We ran single-handed practices, apart from standing in for each-other
on half-days. I had between 3000 and 4000 patients; in 1946 one doctor
could look after such a number, the demand being much less then. In
1946 practices were bought and sold and the price was standard, one
and a half years’ gross income. One could buy from a retiring
doctor or from a widow selling a death vacancy or one could choose
a partnership. Many doctors were then single-handed and consulted in
their houses. This meant the new doctor was wise to buy the doctor's
house to which the patients were used to coming. Indeed it was often
obligatory; the house [Figure 1] that I had to buy had eleven rooms,
including the surgery and waiting room, rather large for a young doctor
with a wife and one baby. At this time I was only twenty-five and had
some trouble with ‘you're awful young to be a doctor.’
A
practice like this was a pleasant place to work. I knew nearly everyone
I saw as I moved round the practice, whether they were my patients
or not, and sometimes made diagnoses from the car. I remember one with
thyrotoxicosis, one with severe anaemia and one fractured neck of femur
using a broom as a crutch. Our work was in villages and in the rural
areas between. I never refused a request for a visit. One example will
show why. A teenager asked at 1 a.m. for a visit to his sister. ‘Why?’
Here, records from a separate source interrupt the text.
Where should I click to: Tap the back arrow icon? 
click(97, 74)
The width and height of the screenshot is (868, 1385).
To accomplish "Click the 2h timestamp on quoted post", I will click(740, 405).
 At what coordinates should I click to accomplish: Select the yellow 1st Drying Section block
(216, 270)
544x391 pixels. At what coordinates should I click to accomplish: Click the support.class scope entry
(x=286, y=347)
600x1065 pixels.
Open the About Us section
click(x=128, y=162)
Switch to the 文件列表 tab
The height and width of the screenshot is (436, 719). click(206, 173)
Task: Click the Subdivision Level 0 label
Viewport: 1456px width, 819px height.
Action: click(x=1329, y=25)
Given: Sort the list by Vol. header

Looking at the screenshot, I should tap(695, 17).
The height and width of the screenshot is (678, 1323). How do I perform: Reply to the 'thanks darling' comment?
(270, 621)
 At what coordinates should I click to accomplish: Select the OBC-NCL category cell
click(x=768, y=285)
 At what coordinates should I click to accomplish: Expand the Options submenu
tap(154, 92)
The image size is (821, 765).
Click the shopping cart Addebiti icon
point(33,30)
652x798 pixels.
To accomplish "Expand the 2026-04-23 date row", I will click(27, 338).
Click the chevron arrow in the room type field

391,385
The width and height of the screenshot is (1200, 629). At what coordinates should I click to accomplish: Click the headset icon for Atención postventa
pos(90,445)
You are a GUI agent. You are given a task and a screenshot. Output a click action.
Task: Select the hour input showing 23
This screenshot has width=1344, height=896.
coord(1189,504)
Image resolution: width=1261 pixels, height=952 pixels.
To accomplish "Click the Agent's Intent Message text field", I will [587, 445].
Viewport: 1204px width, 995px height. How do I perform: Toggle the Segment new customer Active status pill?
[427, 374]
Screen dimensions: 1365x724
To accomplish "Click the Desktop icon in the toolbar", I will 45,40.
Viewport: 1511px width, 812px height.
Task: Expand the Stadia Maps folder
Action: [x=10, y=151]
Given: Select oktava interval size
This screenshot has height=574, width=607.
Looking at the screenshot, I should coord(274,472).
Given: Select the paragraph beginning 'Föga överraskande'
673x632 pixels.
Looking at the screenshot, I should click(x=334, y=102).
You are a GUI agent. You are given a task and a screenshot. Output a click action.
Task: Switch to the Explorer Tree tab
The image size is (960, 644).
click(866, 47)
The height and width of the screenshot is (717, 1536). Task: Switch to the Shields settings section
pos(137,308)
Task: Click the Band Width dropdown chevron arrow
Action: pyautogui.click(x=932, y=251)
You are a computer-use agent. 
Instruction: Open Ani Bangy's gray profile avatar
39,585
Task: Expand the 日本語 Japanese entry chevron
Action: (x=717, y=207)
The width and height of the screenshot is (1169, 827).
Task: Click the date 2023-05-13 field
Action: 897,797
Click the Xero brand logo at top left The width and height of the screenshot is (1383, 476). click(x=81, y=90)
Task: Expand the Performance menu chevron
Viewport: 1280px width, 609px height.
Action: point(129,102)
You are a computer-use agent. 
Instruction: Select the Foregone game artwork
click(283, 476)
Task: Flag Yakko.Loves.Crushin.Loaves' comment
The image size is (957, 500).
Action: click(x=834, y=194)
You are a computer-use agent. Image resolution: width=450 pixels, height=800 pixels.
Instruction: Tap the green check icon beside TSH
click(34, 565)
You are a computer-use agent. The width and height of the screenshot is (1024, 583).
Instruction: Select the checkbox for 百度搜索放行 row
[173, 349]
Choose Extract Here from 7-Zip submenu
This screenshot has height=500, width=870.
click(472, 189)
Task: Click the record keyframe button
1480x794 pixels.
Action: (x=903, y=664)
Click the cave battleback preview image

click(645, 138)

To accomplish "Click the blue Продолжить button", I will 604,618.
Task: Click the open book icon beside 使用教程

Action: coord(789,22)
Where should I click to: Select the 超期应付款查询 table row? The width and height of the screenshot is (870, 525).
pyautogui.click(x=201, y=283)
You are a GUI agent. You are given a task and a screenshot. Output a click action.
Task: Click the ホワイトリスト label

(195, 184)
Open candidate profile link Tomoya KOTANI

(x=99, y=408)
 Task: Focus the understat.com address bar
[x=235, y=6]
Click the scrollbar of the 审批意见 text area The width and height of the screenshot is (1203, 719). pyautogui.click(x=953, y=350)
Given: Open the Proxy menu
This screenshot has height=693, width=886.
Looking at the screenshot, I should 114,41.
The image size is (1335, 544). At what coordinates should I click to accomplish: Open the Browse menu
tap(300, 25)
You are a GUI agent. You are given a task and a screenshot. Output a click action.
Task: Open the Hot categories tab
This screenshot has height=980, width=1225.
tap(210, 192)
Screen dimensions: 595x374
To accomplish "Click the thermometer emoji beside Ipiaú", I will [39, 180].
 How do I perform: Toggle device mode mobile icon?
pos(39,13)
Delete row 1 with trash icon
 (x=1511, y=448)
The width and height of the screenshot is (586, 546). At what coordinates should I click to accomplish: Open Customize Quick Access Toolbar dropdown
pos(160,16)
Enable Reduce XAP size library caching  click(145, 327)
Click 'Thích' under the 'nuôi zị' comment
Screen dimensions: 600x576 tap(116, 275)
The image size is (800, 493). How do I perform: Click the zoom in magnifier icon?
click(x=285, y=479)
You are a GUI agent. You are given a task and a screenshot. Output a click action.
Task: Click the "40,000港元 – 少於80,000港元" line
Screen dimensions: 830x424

‘She has a sore back.’ When I got to the house, I found
a fifteen year old girl in labour, the pregnancy being previously unknown
to me. The mother had vainly hoped to keep the matter secret, hence
the misleading message.
The
consulting room and waiting room, were in my house, approached by a
side door. The surgery was about ten feet by six with a small roll-top
desk, chairs, examination couch and wash basin. Not all doctors had
as much. I knew one who had four dining room chairs as a couch and
one who had no wash basin. Figures 2 and 3 show this room which, as
well as the furniture mentioned, had a weighing machine, a height measure,
a steriliser using boiling water, microscope and a cupboard with instruments,
liquids, dressings and drugs. The lamp, seen on the right, was made
from an old car headlight and used with a forehead mirror. Later, before
free syringes came in, there was a hot air steriliser which heated
up to 180 degrees C. I, and later my partner, always kept detailed
records. When there were two of us this saved asking questions already
answered by the patient. When I started in 1946 there had been no records
apart from letters from hospital.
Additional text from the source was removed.